■ Task directions: Every line of the entries that holds the word "English" is to be copied.

■ Task inputs:
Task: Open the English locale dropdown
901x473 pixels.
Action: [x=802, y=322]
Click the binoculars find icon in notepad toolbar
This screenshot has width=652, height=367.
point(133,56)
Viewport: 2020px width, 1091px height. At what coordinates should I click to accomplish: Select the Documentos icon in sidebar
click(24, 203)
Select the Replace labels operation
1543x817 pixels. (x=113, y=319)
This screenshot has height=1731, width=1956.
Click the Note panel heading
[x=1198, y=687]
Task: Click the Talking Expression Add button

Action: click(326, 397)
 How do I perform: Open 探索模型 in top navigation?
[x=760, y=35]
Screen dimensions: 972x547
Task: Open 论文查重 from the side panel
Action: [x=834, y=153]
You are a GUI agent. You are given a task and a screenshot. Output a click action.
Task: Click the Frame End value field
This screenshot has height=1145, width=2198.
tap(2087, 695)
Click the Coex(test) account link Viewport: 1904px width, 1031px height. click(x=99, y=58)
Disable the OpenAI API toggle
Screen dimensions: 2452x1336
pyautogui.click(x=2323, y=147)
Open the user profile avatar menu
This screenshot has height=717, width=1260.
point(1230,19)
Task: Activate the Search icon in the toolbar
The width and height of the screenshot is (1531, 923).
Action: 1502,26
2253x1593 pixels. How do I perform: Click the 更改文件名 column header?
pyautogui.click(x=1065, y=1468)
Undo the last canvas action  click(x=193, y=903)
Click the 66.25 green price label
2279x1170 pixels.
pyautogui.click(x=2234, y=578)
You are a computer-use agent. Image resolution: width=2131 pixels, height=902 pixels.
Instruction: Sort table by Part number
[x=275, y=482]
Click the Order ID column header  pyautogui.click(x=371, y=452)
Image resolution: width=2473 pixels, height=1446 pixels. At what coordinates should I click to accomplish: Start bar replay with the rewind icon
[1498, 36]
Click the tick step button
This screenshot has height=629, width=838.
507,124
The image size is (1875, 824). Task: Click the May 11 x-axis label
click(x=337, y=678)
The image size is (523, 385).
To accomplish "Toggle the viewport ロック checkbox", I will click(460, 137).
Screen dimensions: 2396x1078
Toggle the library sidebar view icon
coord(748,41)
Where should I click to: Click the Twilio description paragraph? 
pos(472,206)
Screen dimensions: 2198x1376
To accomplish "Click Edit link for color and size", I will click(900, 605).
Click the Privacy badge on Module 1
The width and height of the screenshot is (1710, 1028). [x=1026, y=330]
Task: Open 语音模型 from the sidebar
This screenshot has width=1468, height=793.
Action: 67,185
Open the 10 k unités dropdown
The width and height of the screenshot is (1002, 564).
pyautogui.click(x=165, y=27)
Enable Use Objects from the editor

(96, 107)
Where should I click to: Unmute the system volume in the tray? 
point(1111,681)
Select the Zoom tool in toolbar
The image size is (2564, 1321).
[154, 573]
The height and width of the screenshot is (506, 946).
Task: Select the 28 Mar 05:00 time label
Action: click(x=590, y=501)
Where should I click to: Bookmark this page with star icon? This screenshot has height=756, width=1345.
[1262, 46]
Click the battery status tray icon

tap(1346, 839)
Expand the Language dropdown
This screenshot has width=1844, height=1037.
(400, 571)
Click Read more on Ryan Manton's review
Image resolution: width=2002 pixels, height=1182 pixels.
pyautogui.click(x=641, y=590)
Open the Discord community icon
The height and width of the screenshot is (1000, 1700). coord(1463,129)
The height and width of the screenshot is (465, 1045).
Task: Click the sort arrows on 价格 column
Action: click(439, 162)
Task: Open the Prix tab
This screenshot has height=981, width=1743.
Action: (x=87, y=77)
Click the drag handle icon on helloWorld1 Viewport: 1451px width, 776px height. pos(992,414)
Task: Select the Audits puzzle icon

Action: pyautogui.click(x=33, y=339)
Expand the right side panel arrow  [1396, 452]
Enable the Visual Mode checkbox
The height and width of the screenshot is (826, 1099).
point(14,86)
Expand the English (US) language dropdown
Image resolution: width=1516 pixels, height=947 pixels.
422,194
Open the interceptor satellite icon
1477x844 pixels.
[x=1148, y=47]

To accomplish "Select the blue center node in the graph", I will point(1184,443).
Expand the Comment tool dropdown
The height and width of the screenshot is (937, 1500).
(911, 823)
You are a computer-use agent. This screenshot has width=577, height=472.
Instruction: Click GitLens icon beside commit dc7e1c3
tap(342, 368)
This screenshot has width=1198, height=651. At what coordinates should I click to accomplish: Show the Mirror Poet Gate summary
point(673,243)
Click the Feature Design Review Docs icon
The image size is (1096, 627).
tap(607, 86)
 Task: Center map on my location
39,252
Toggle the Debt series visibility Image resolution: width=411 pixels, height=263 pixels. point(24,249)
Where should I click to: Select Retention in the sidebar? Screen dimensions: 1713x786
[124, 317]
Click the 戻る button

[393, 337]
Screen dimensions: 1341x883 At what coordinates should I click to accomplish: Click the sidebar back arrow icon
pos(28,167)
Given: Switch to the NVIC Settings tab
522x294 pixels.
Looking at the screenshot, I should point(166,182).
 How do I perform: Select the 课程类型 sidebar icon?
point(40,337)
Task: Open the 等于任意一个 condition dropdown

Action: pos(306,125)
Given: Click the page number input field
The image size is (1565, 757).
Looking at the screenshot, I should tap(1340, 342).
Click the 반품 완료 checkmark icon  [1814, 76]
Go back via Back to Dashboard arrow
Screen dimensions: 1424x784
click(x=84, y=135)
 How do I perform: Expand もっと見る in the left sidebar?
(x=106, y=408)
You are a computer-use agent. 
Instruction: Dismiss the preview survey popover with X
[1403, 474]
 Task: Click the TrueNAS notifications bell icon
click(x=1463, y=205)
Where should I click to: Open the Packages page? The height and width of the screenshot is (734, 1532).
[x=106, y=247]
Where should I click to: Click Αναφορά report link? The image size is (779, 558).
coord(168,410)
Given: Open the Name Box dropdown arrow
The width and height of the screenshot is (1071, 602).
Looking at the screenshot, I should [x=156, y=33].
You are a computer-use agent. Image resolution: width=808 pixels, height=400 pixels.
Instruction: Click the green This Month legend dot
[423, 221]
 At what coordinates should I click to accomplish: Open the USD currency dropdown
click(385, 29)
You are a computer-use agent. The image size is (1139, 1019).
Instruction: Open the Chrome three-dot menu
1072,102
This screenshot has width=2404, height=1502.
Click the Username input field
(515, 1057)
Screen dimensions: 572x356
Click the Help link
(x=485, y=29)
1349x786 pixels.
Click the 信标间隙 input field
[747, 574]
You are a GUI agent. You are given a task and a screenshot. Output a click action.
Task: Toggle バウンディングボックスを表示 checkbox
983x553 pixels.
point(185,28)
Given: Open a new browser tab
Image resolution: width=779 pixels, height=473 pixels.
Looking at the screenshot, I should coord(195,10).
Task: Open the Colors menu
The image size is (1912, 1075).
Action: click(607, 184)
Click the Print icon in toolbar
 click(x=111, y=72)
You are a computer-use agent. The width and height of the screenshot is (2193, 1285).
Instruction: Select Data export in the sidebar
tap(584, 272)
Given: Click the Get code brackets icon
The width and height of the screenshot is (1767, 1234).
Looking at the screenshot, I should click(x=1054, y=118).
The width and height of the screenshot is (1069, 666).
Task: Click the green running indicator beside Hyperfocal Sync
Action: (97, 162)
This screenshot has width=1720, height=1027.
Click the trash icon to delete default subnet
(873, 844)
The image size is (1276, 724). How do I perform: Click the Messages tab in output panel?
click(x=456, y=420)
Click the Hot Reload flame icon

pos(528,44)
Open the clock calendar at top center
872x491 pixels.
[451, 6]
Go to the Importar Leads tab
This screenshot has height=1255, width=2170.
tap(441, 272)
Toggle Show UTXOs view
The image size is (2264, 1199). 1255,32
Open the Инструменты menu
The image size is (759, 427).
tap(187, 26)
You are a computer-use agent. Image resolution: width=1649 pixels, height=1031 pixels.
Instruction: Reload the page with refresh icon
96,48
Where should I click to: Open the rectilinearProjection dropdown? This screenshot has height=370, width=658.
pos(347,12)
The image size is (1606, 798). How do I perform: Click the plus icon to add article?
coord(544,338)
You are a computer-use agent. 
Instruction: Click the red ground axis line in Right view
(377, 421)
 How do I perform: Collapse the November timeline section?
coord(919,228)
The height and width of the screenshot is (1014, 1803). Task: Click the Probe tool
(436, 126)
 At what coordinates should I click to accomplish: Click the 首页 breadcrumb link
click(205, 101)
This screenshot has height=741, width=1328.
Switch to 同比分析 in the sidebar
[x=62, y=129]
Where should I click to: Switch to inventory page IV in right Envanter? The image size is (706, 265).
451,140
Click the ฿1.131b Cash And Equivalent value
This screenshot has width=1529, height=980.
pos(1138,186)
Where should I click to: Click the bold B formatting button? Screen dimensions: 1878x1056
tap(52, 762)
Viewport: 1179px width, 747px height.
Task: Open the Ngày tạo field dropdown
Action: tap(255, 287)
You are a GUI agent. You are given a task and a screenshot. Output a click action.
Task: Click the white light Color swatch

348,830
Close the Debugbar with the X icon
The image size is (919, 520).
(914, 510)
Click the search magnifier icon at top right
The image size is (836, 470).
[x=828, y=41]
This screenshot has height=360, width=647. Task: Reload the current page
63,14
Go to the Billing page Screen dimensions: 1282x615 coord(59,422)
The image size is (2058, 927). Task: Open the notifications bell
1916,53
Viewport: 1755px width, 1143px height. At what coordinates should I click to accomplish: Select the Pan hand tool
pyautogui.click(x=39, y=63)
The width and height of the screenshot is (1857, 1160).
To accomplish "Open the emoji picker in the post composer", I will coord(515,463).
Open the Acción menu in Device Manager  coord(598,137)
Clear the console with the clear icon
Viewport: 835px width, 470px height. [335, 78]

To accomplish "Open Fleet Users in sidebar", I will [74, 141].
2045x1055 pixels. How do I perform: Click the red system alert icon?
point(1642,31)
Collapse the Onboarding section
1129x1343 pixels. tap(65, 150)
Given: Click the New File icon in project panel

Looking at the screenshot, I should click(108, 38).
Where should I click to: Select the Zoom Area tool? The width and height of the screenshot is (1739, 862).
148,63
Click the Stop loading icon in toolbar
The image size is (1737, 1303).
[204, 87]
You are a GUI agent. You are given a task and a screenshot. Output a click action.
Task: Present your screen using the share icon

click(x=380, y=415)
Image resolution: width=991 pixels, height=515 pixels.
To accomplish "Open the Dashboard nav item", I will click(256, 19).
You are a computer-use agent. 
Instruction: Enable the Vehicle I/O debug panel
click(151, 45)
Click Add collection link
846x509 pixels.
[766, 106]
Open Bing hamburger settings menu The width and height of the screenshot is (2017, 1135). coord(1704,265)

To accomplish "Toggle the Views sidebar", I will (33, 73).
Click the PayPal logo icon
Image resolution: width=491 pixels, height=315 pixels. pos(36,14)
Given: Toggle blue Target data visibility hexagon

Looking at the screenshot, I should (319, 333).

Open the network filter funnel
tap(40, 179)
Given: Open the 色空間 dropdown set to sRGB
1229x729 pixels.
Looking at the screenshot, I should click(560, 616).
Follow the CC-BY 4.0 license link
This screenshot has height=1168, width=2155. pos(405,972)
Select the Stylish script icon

■ Task response:
Task: Open the English locale dropdown
Expand the English (US) language dropdown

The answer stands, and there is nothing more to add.